# Unbelievably high masses/ densities in NASA website data

In May, I did my own amateur analysis of Kepler data that was supplied here. This was a table of all confirmed "Kepler planets" to date (April 1, 2015). This table had some unbelievably high masses/densities listed in the first column after the planet designation (ie: planets of Kepler- 23, -24, -25, -27, -28, -32, -39, -48, -52, -54, -57, -58, -59, -60 and others). I didn't take these seriously, but would like to know if there was a "units" error or something I am missing. To give you an idea, Kepler-23b is given a radius of $1.9 R_{\text{Earth}}$ and a mass of $254.3 M_{\text{Earth}}$ - and that's nothing compared to some others. I checked just now and the data is the same.

• I'll leave this as a comment rather than an answer because it isn't exhaustive, but it looks to me like the mass column is potentially an upper limit. Though the table shows upper limits explicitly elsewhere, I had a look through the paper and the planet masses in Kepler-23 seem to be principally derived from stability arguments (see the end of Section 6.1). – Warrick Sep 14 '15 at 6:20
• I think you're right, those numbers are impossible and have to be errors for those lines. If you click on the planets (I only clicked on a few), the errors don't remain in the details, just in the chart. It looks like somebody multiplied by an extra Jupiter mass to earth mass for a those entries. All of the "way off" numbers appear to be off by about a factor of about 300. – userLTK Sep 14 '15 at 6:34
• Earth has a density of 5.5 g/cm^3. Quadruple the volume and that suggests a density for these planets of 63.5 g/cm^3: no known element. Osmium only runs 22.6 g/cm^3. – Wayfaring Stranger Sep 14 '15 at 12:39
• kepler.nasa.gov/Mission/discoveries/kepler68c has a density of 28, even in the chart, not just the table. Neutron stars are much denser, so I think the upper limit for osmium only applies at standard temperature/pressure. – barrycarter Sep 14 '15 at 16:35
• The density at the centre of the Sun is about $150\,\mathrm{g}\cdot\mathrm{cm}^{-3}$, and some super-Jupiters probably have partially degenrate cores, which could be very dense. Even so, stars and massive planets have puffy envelopes that bring the average down. The Sun's mean density is only about $1.4\,\mathrm{g}\cdot\mathrm{cm}^{-3}$. – Warrick Sep 14 '15 at 17:01

Starting from the index you mentioned, I clicked through the links for some individual planets, which in turn link to discovery papers or other relevant observations. For planets around Kepler-23, -24, -25, -26, -27, and -28, the relevant papers are Ford et al. (2012) and Steffen et al. (2012), two out of a series of papers. Both papers used transit timing variations (TTV) and something called dynamical stability, which gives an upper limit to the mass of the planets such that the relevant n-body system is stable over long timescales. This leads to plots like the following (Fig. 3, Ford et al.):

The arrows indicate simulations where the system was stable over timescales greater than $\sim10^7$ years.

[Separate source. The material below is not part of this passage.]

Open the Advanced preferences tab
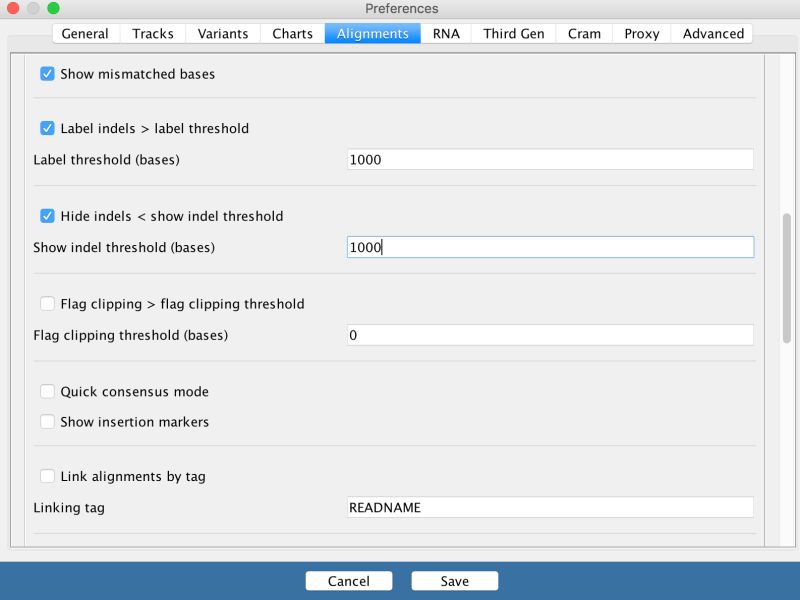The image size is (800, 600). (x=712, y=33)
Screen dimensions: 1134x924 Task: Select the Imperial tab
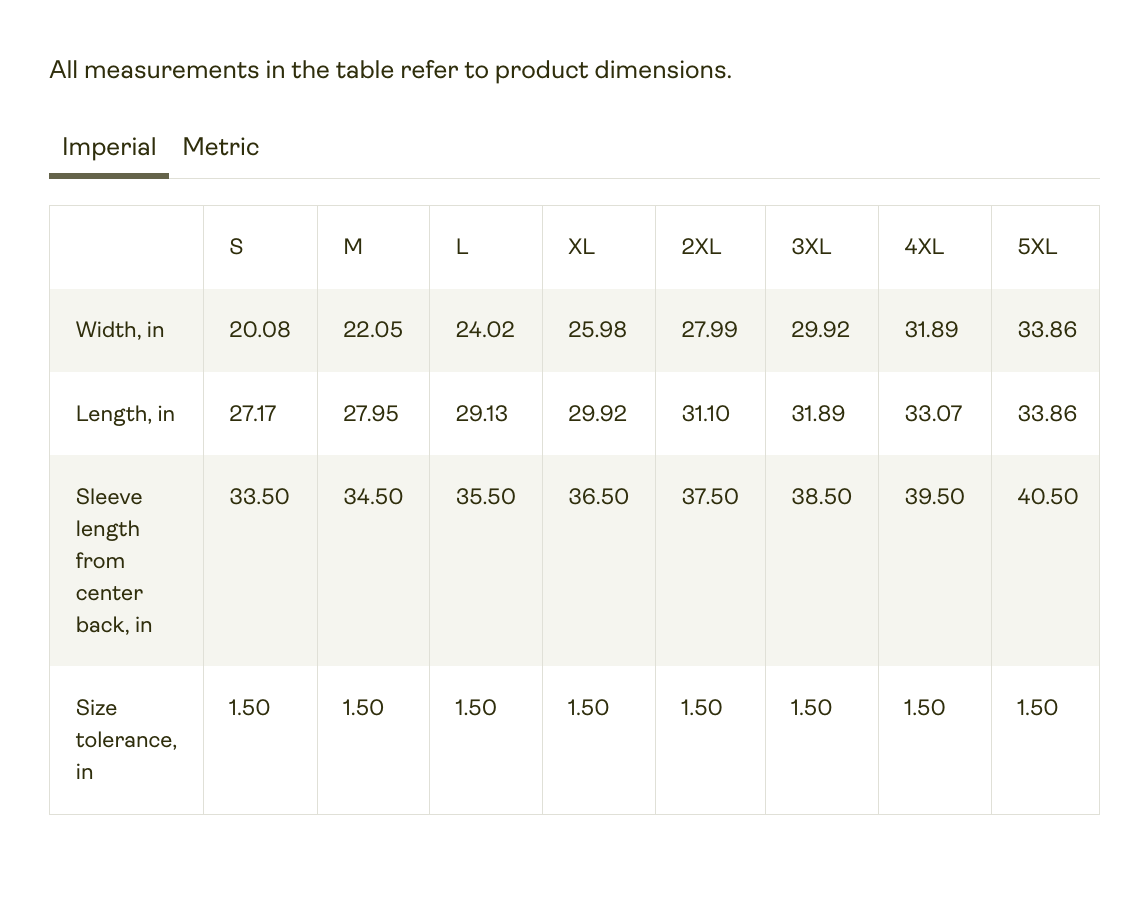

Additionally, as Ford et al. note,

We caution that the uncertainty in the masses and sizes of the host stars directly translates into uncertainties in the planet masses and sizes.

Furthermore, shorter observations by Kepler also lead to larger uncertainties. Thus, the maximum masses of the planets as given in these simulations may very well be much greater than their actual masses. Steffen et al. have similar results, and they use a very similar method.

After more reading, it's clear that the same is true for planets around Kepler-32, Kepler-48, Kepler-52, Kepler-54, and Kepler -57 to -60, inclusive.

Kepler-39b is interesting. The paper NASA cites, Bouchy et al. (2011), states that the object is larger than one would expect, even taking into account that there is a large uncertainty in radius. It may be a fast rotator (see Zhu et al. (2014)), which would explain its oblateness, but that still isn't enough to explain the discrepancy.

Now, I referred to Kepler-39b as an "object", not a planet. NASA lists its mass as over 20 Jupiter masses; Bouchy et al. placed it at about 18 Jupiter masses, with a very low uncertainty. This could mean that it's more like a brown dwarf than a massive gas giant, and remember, the distinction is fuzzy when it comes to sub-brown dwarfs. This, then, may be the most likely explanation.